Even Robert Reich - professor at Brandeis, former Clinton labor secretary and a confirmed member of the left-wing conspiracy - has expressed concern about what he calls "taxation through litigation" - the surrender of regulation and political control over the safe manufacture and distribution of legal products to the lottery fever of the courthouse.
Our political and regulatory processes have developed hundreds of ways to torture manufacturers, to license and inspect, to curb dangerous or overreaching advertising claims and, to be sure, to develop a system of product-liability law that provides a mechanism for compensation when product defects cause harm.
But when the law is used creatively against unattractive or unpopular industries, the threat is not just to those industries, but to every butcher, baker and candlestick maker who runs afoul of public opinion or political opportunism.

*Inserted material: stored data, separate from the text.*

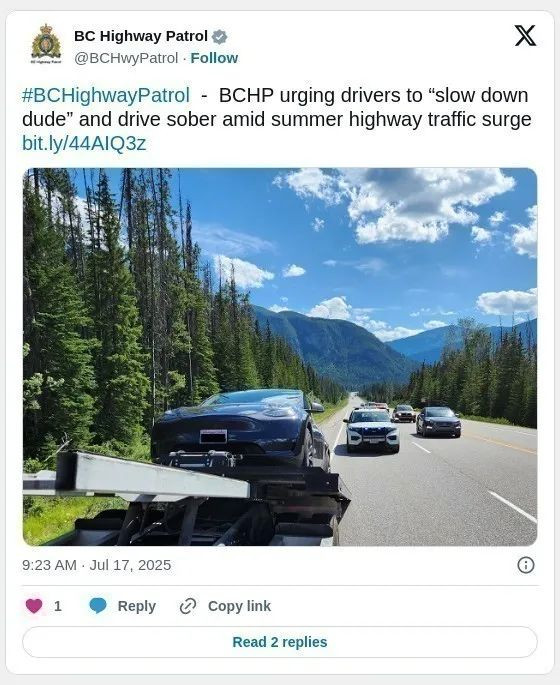Click the Reply text label

point(137,606)
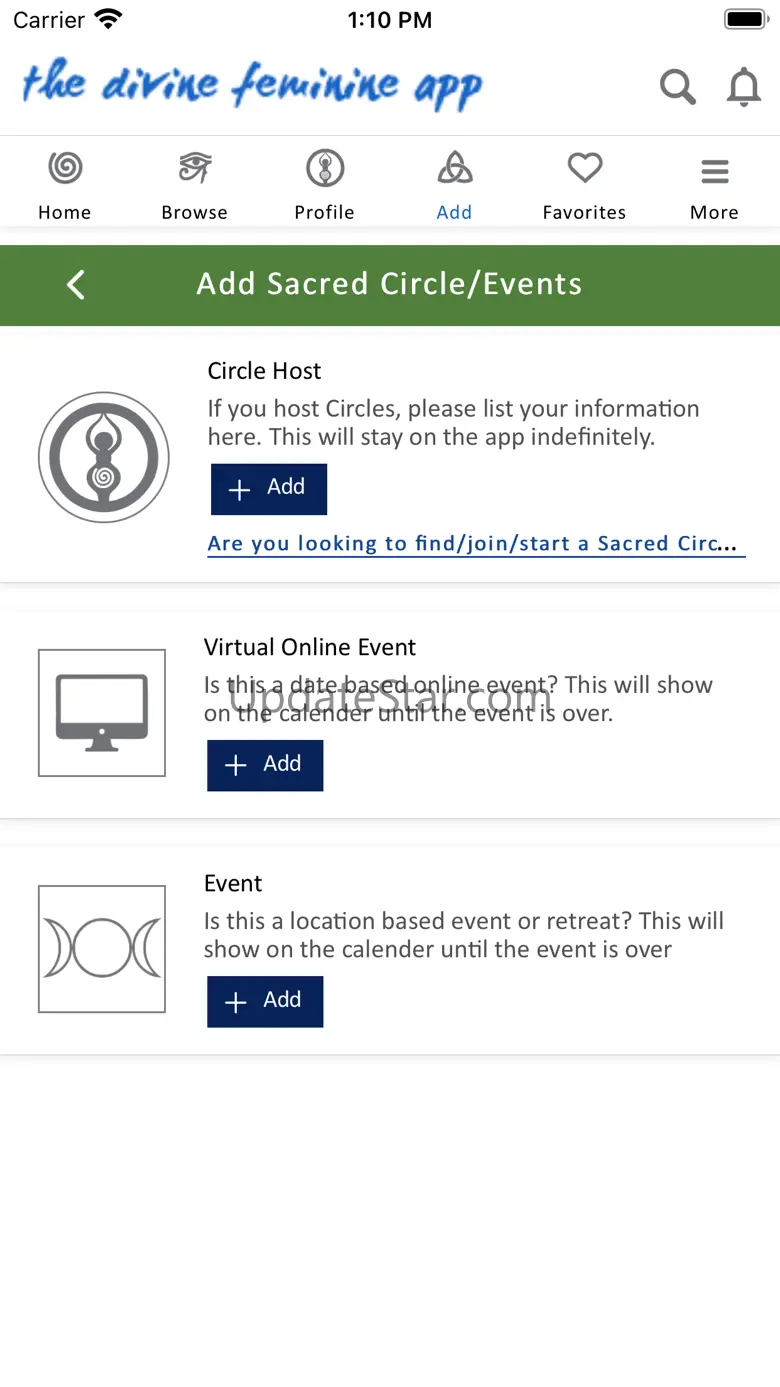Add a location based Event
The width and height of the screenshot is (780, 1387).
point(265,1001)
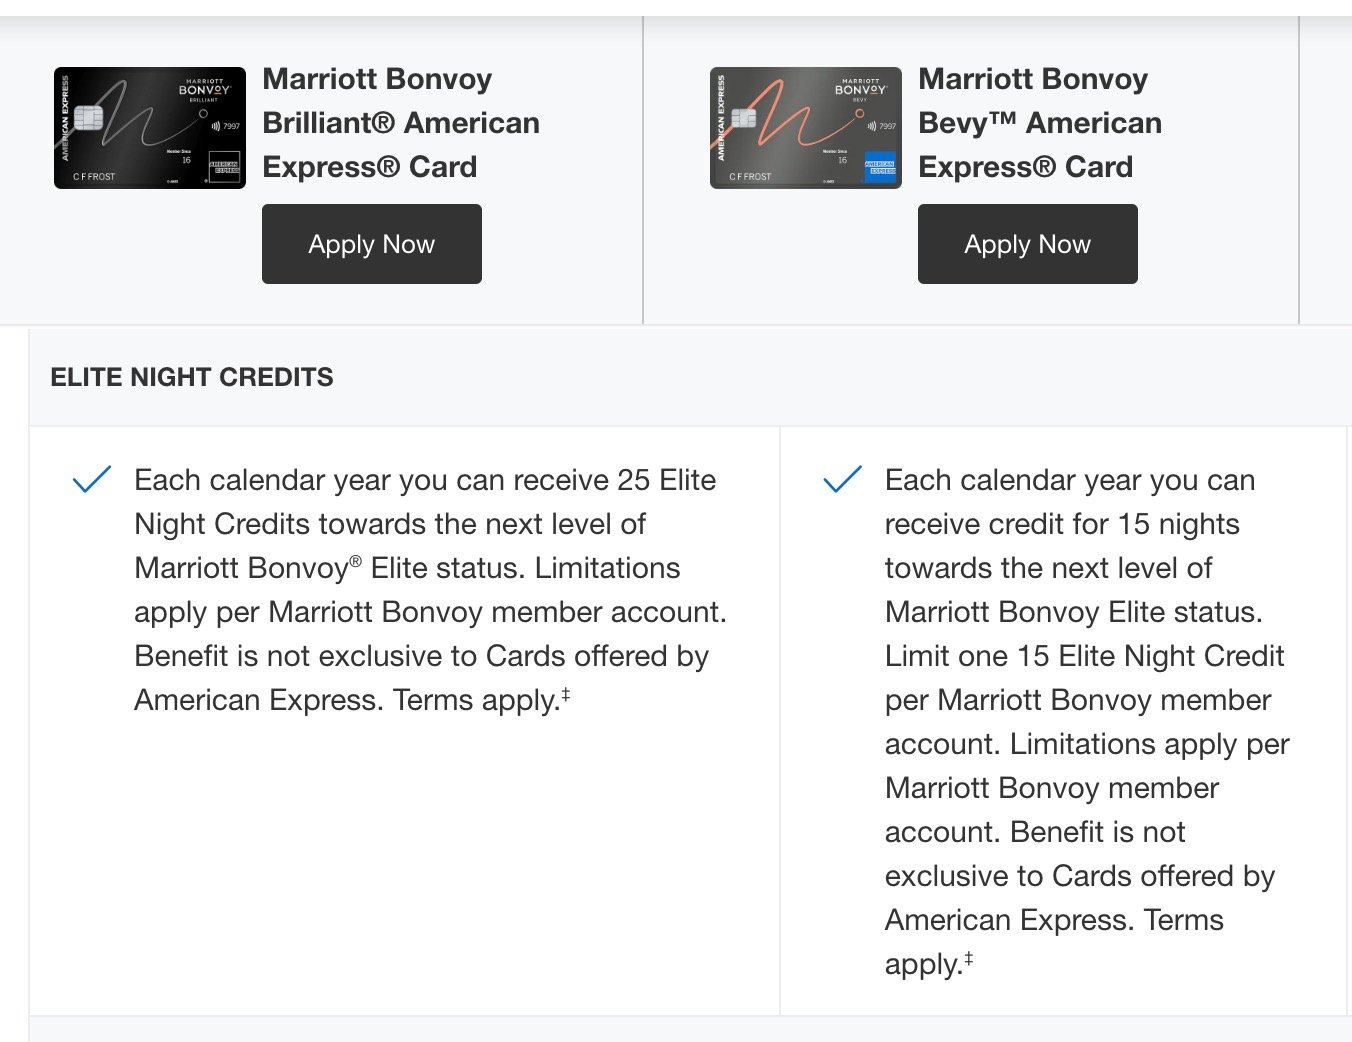Viewport: 1352px width, 1042px height.
Task: Click the chip on the Bevy card image
Action: (744, 118)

Product-liability laws are not lovely, are not always coherent, are not applied or interpreted consistently across the country. But they do provide an important framework within which the nation can determine who's been naughty and who's been nice. Such law-school stuff as proximate cause, assumption of risk and contributory negligence exist in part to balance the scales in a process where sympathetic juries are inclined to reward victims, even if the villain is a bit difficult to locate.
Careless, criminal or reckless use of a product can create tragedies and public-policy nightmares, but the end-use of a legal product doesn't represent the harm of a defective product. As a New Mexico court said in disarming one of these gun cases: "The mere fact that a product is capable of being misused to criminal ends does not render the product defective."
There are about 20 lawsuits pending against various gun manufacturers and dealers, filed by cities and counties ranging from Bridgeport to Chicago to Miami to St. Louis. It's fair to ask whether these government jurisdictions have legal "standing" to bring such cases (has Bridgeport City Hall been winged by a bullet?) and whether the states are prepared to allow their municipalities to become independent liability entrepreneurs.
A number of states (you can guess which ones: Wyoming, Nevada, Maine, South Dakota, Alaska and a bunch down South) have passed legislation to discourage or ban such litigation, and a bill in Congress would prohibit civil liability actions against the gun industry for damages "resulting in the misused of their products by others."
It's almost too bad that these bills are limited to guns. That might get you a standing ovation at an NRA convention, or praise from red-meat southern Republicans, but the big picture suggests that the same protection should be offered all manufacturers.
There are dozens of legislative and regulatory tortures available to beat up on tobacco companies and the firearms industry, if we are so inclined. But liability law shouldn't be subverted, shouldn't be manipulated t do in court what we apparently lack the popular support to do through the political process.
Laurence D. Cohen is senior fellow of the Yankee Institute for Public Policy.